One thing I would like to specifically praise God for is the opportunity to share this journey with sweet Angie, Emily, Chrissi, Yvette, Kenzie, Mandy, Kristen, Boothe and more. The more I read of their hearts the stronger I feel that I can make it through this. I am amazed at their strength and faithfulness to our Savior Jesus Christ. I am honored that God chose us for such a thing as this and however difficult it is, I can’t wait to see what he has in store for us. I know I couldn’t make it without them, they are each a great support. God is using them and I am thankful. I am also so thankful again for all the support and prayers we continue to receive from our dear family and friends. We could not do it without you. The cards, e-mails and messages to our blog help us to stay focused on the good of this – thank you. I want to also recognize the total strangers who have poured out their hearts and prayers to me. I am so thankful for you all.
Most importantly I am thankful that Jesus will never leave or forsake me and that he is faithful to his promises.
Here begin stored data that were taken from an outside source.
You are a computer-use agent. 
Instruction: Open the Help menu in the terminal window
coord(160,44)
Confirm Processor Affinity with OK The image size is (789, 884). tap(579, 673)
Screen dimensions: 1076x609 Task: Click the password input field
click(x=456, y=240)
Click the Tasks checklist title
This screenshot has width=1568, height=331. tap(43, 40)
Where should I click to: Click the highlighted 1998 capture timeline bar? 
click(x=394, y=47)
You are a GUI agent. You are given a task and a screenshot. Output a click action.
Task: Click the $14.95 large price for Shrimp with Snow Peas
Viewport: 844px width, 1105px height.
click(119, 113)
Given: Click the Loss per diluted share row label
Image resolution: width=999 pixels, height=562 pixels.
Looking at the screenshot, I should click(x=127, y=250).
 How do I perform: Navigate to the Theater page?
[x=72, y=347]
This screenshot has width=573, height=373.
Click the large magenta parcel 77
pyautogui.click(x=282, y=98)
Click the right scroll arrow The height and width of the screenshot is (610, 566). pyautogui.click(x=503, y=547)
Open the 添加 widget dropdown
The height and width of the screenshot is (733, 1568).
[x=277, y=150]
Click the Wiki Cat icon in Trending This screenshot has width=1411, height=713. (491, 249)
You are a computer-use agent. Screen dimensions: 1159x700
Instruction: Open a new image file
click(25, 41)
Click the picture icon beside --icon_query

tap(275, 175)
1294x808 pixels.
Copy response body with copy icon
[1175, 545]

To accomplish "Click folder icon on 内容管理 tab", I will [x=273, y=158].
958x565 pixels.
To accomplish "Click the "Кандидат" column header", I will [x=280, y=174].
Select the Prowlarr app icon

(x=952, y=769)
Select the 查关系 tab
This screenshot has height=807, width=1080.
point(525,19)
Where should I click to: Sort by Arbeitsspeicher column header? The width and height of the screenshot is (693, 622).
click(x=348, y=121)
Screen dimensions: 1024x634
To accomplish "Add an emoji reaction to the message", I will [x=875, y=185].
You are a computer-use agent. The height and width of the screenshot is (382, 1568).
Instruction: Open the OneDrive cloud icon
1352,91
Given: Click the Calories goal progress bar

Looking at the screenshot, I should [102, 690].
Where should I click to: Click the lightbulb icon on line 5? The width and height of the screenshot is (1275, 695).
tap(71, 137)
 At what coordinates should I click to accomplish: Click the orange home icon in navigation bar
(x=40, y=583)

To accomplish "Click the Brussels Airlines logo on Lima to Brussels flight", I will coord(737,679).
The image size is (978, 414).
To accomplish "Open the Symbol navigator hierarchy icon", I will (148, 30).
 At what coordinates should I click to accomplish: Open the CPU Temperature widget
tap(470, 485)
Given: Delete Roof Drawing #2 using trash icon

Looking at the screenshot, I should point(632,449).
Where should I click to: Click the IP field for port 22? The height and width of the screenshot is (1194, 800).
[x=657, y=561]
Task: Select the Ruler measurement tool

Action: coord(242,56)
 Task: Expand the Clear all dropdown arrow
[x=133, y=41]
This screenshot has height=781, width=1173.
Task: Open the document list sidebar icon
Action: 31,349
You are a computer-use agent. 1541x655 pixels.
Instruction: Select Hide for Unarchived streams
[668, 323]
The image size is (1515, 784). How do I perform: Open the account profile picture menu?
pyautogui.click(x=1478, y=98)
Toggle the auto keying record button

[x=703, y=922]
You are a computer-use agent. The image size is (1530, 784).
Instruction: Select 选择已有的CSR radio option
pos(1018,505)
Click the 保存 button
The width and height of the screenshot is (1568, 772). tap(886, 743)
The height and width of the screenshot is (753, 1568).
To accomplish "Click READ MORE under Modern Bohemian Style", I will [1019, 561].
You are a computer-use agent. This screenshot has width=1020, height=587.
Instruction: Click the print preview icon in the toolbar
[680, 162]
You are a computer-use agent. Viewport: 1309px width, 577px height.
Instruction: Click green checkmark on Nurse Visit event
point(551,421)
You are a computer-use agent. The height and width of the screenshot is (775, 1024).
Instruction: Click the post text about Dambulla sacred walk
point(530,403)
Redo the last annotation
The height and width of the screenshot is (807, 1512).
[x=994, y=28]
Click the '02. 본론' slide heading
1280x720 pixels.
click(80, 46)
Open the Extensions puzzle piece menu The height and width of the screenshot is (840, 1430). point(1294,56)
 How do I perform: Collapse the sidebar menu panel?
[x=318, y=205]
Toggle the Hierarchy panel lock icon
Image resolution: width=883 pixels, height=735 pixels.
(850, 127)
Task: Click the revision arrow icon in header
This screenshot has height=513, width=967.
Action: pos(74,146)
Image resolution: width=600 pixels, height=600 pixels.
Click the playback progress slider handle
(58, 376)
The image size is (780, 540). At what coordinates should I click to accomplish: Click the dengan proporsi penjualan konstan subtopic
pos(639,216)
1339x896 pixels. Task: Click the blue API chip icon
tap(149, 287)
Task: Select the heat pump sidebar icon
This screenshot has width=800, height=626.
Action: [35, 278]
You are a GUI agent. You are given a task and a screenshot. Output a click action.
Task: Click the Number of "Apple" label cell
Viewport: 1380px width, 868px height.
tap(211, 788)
Please continue to pray for the Hostetter Family. Tristan was born today. I will be checking their blog for updates so please feel free to do the same. I pray that God will continue to bless them with sweet time with their new precious baby boy!

My sweet and loving Aunt Rita sent me a card from Nashville and I wanted to share a quote that she wrote to me from Beth Moore. “When our hearts are hemorrhaging never forget that Christ binds and compresses them with a nail scarred hand. Christ never allows the hearts of his own to be shattered without excellent reasons and eternal purposes.” Thank You Aunt Rita, I really needed that today!

9 comments:

Kenzie said...

Kim-

You have blessed my life as well and I am so thankful for having met you on this journey that we could have never imagined. The Lord, through it all, has been so good and as we each walk faithfully, I am confident that we will see his mighty hand move the mountains of pain in our lives to allow us to see the sunlight of his Son. Know that you are always in my prayers!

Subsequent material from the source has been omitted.